Hey Guys,
I was trying to process a sequence pair of sentences together using the tokenizer for the longformer model and the problem is that the token_type_ids
is a list always with zero elements.
This is a snippet what the data looks like
This is the code to create my CustomDataset:
class PlagiarismDetectorDataset(Dataset):
def __init__(self, data: pd.DataFrame, tokenizer, max_token_len: int = 4096):
self.data = data
self.tokenizer = tokenizer
self.max_token_len = max_token_len
def __len__(self):
return len(self.data[self.data['Datatype'] == 'train'])

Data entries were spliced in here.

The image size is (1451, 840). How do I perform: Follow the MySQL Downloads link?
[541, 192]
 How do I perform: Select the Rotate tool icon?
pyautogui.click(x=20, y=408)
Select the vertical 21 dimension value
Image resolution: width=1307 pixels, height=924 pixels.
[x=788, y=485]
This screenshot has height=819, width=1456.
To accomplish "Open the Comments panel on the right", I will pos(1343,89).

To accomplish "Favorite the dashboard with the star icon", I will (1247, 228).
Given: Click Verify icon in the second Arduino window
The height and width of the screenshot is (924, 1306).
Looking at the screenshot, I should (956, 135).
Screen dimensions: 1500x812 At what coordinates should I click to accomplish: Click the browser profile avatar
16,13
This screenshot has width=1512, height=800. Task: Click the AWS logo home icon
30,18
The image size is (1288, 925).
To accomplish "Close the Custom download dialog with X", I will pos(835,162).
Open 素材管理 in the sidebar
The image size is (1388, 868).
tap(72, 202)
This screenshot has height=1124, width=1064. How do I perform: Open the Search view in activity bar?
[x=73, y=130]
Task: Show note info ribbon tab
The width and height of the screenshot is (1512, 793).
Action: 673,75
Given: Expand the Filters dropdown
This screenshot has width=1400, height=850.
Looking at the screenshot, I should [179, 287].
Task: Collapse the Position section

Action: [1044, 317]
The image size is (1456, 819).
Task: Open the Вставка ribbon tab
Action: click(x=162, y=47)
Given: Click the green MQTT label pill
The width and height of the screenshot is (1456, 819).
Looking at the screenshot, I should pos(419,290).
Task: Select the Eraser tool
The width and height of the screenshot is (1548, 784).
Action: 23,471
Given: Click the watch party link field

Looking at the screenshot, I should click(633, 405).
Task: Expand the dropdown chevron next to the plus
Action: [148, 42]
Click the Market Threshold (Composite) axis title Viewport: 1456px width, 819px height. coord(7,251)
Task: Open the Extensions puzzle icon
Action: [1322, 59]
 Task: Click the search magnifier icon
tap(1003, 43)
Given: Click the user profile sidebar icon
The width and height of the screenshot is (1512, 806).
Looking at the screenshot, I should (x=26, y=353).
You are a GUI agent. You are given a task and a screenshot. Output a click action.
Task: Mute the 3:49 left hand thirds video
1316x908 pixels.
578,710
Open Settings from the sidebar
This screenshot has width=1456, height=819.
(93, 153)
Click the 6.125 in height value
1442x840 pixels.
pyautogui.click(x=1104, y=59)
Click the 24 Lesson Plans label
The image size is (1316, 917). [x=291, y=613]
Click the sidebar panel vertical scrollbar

def __getitem__(self, item: int):
data_row = self.data.iloc[item]
review = data_row.Text
original = self.data[(self.data['Task'] == data_row.Task) & (self.data.Datatype == 'orig')]['Text'].iloc[0]
label = data_row.Class
encoding = self.tokenizer(
text=review,
text_pair=original,
add_special_tokens=True,
max_length=self.max_token_len,
return_token_type_ids=True,
truncation=True,
return_attention_mask=True,
return_tensors="pt")
return dict(
review=review,
original=original,
label=label,
input_ids=encoding["input_ids"].flatten(),
token_type_ids=encoding["token_type_ids"].flatten(),
attention_mask=encoding["attention_mask"].flatten(),
labels=torch.DoubleTensor(label)
)
Finally, this the way to get a sample of the processed data:
from transformers import AutoTokenizer, LongformerForSequenceClassification
tokenizer = AutoTokenizer.from_pretrained('allenai/longformer-base-4096')
train_dataset = PlagiarismDetectorDataset(data=aux, tokenizer=tokenizer)
sample_data = train_dataset[0]
Based on the video of preprocessing I was expecting to have a token_type_ids
with 0 and 1 elements. However, the result I get is a list of zero elements. What am I doing wrong?